Betrokkene heeft tijdens de mondelinge behandeling toegelicht dat hij zijn opname in de instelling ervaart als een gevangenis. Zijn wens is om naar een plek te gaan voor beschermd wonen. Hij neemt zijn medicatie in en is hiertoe ook bereid, maar hij heeft veel last van de bijwerkingen. De advocaat voegt hier aan toe dat het goed is voor betrokkene dat hij de zorg krijgt die hij nodig heeft en er naartoe wordt gewerkt dat betrokkene, indien mogelijk, naar een open afdeling en erna misschien naar een beschermd wonen plek kan gaan. De advocaat refereert zich aan het oordeel van de rechtbank.
2.4.
Uit de overgelegde stukken en de mondelinge behandeling is gebleken dat betrokkene lijdt aan chronisch psychotische klachten in het kader van schizofrenie en een stoornis in gebruik van amfetamine en cannabis.
2.5.
Deze stoornis leidt tot ernstig nadeel, gelegen in het bestaan van of het aanzienlijk risico op: ernstig lichamelijk letsel, ernstige materiële schade, ernstige verwaarlozing, maatschappelijke teloorgang, de situatie dat betrokkene met hinderlijk gedrag agressie van anderen oproept en de situatie dat de algemene veiligheid van personen of goederen in gevaar is.
2.6.
Om het ernstig nadeel af te wenden en de geestelijke gezondheid van betrokkene te stabiliseren, heeft betrokkene zorg nodig.
2.7.
Gebleken is dat er geen mogelijkheden voor passende zorg op vrijwillige basis zijn.
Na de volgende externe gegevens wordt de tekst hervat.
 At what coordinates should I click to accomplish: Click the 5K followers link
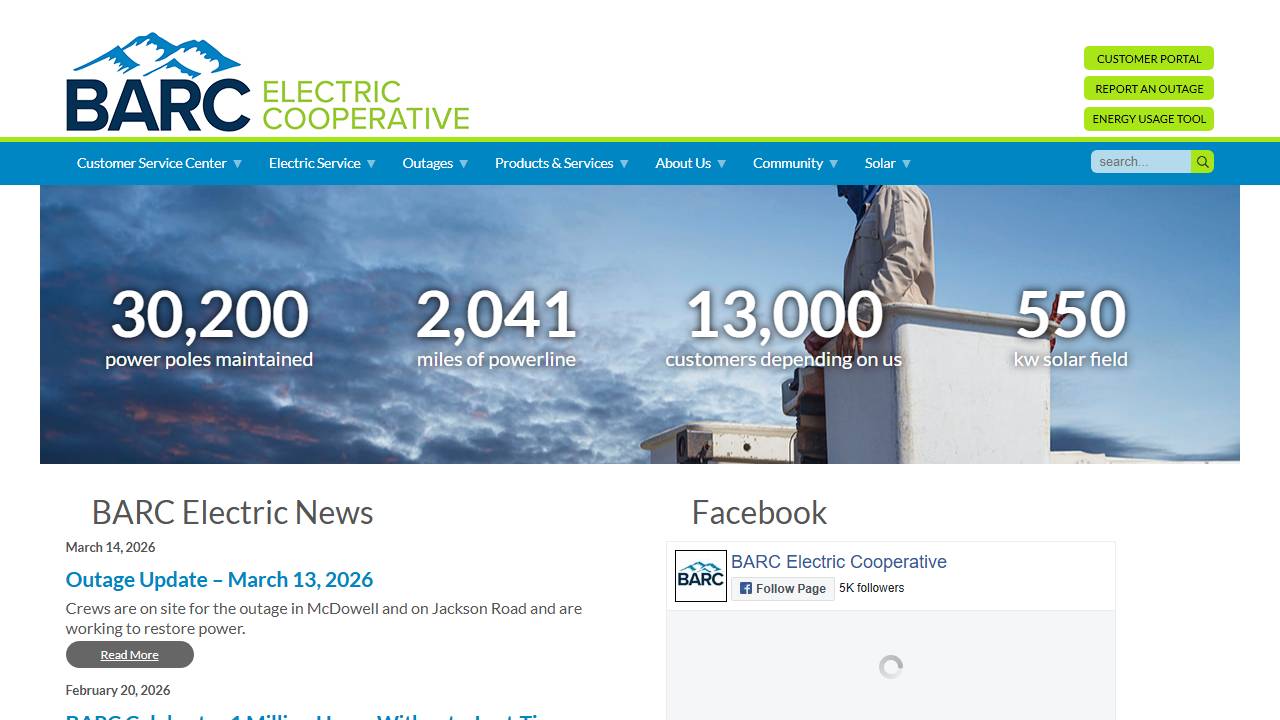(871, 588)
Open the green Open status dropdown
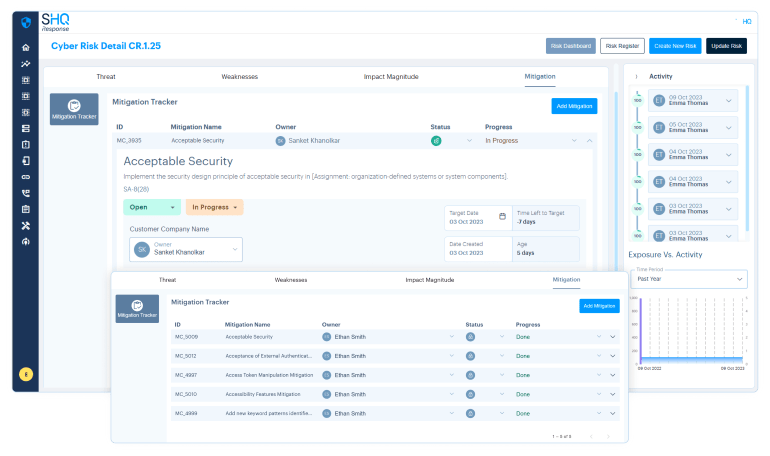The width and height of the screenshot is (770, 456). coord(152,207)
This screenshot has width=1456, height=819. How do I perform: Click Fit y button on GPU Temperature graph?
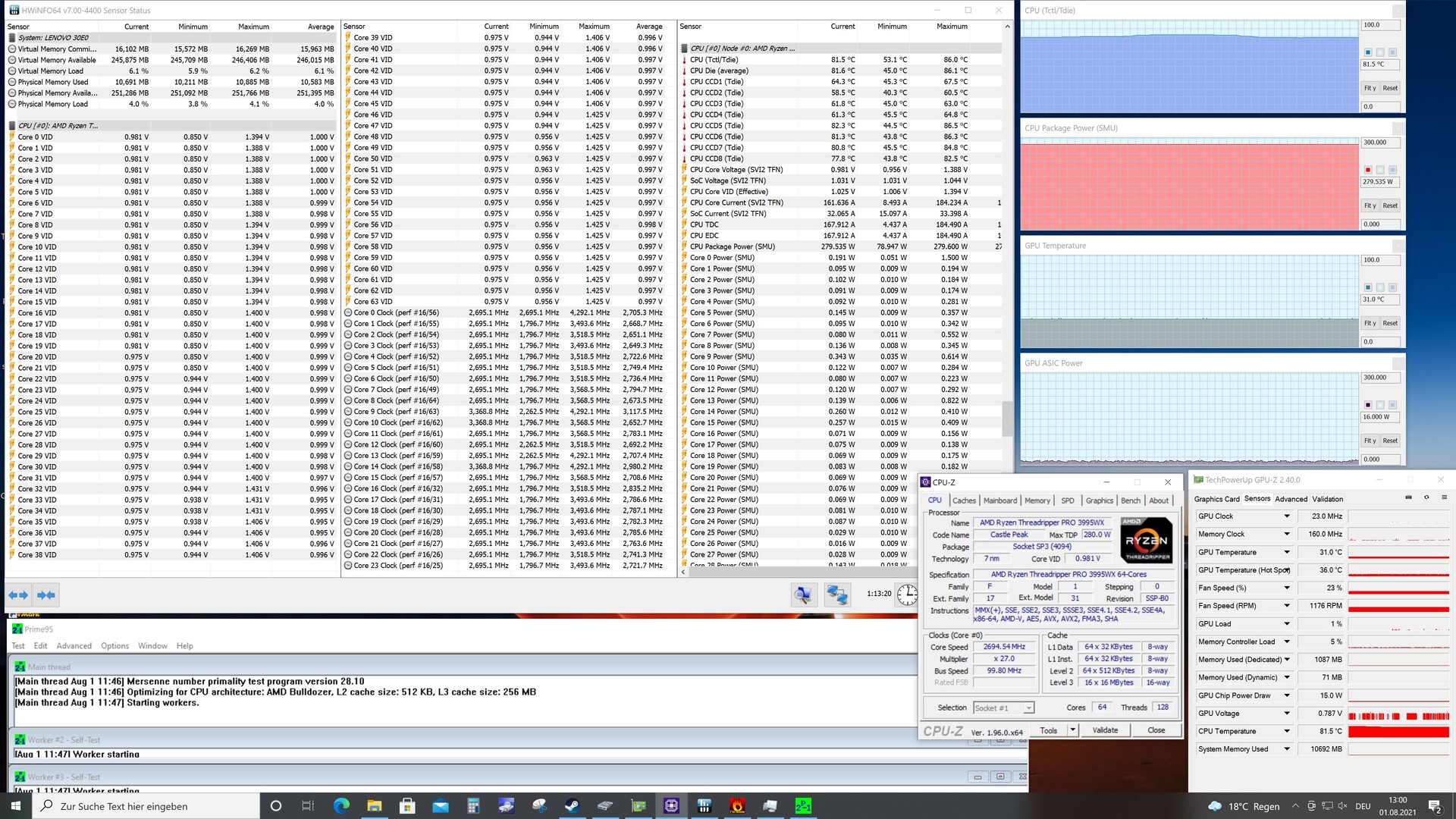click(x=1370, y=323)
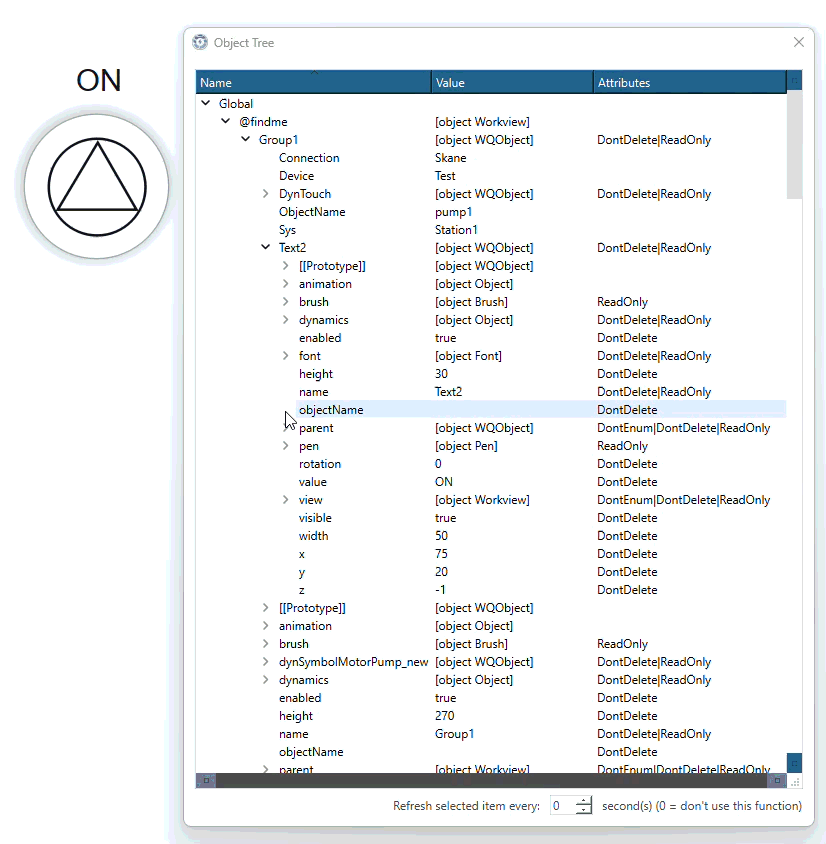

De rechtbank verleent daarom een zorgmachtiging voor de verzochte vormen van verplichte zorg als bedoeld in artikel 3:2 Wvggz, met uitzondering van het toedienen van vocht en voeding.
2.8.
Er zijn geen minder bezwarende alternatieven die hetzelfde beoogde effect hebben.
2.9.
De verplichte zorg is evenredig en naar verwachting effectief. Uit de stukken blijkt dat bij het bepalen van de juiste zorg rekening is gehouden met de voorwaarden die noodzakelijk zijn om deelname van betrokkene aan het maatschappelijk leven te bevorderen, alsmede met de veiligheid van betrokkene.
2.10.
Gelet op het voorgaande is voldaan aan de criteria voor en doelen van verplichte zorg als bedoeld in de Wvggz. De zorgmachtiging zal worden verleend voor de (verzochte) duur van zes maanden, en geldt aldus tot en met 8 oktober 2020.

3.Beslissing

De rechtbank:
verleent een zorgmachtiging ten aanzien van
[betrokkene], geboren op [geboortedatum] 1976 te [geboorteplaats] (Marokko), voor de volgende vormen van verplichte zorg:
- toedienen van medicatie, alsmede het verrichten van medische controles of andere medische handelingen en therapeutische maatregelen, ter behandeling van een psychotische stoornis, dan wel vanwege die stoornis, ter behandeling van een somatische aandoening;
- beperken van de bewegingsvrijheid;
- uitoefenen van toezicht op betrokkene;
- onderzoek aan kleding of lichaam;
- onderzoek van de woon- of verblijfsruimte op gedrag-beïnvloedende middelen en gevaarlijke voorwerpen;
- opnemen in een accommodatie;
bepaalt dat deze machtiging geldt tot en met 8 oktober 2020;
wijst af het meer of anders verzochte.
Deze beschikking is op 8 april 2020 mondeling gegeven door mr. E.P. de Beij, rechter en in het openbaar uitgesproken bijgestaan door mr. Z.E.W. Fuchs als griffier, en schriftelijk uitgewerkt en ondertekend op 22 april 2020.
Tegen deze beschikking staat het rechtsmiddel van cassatie open.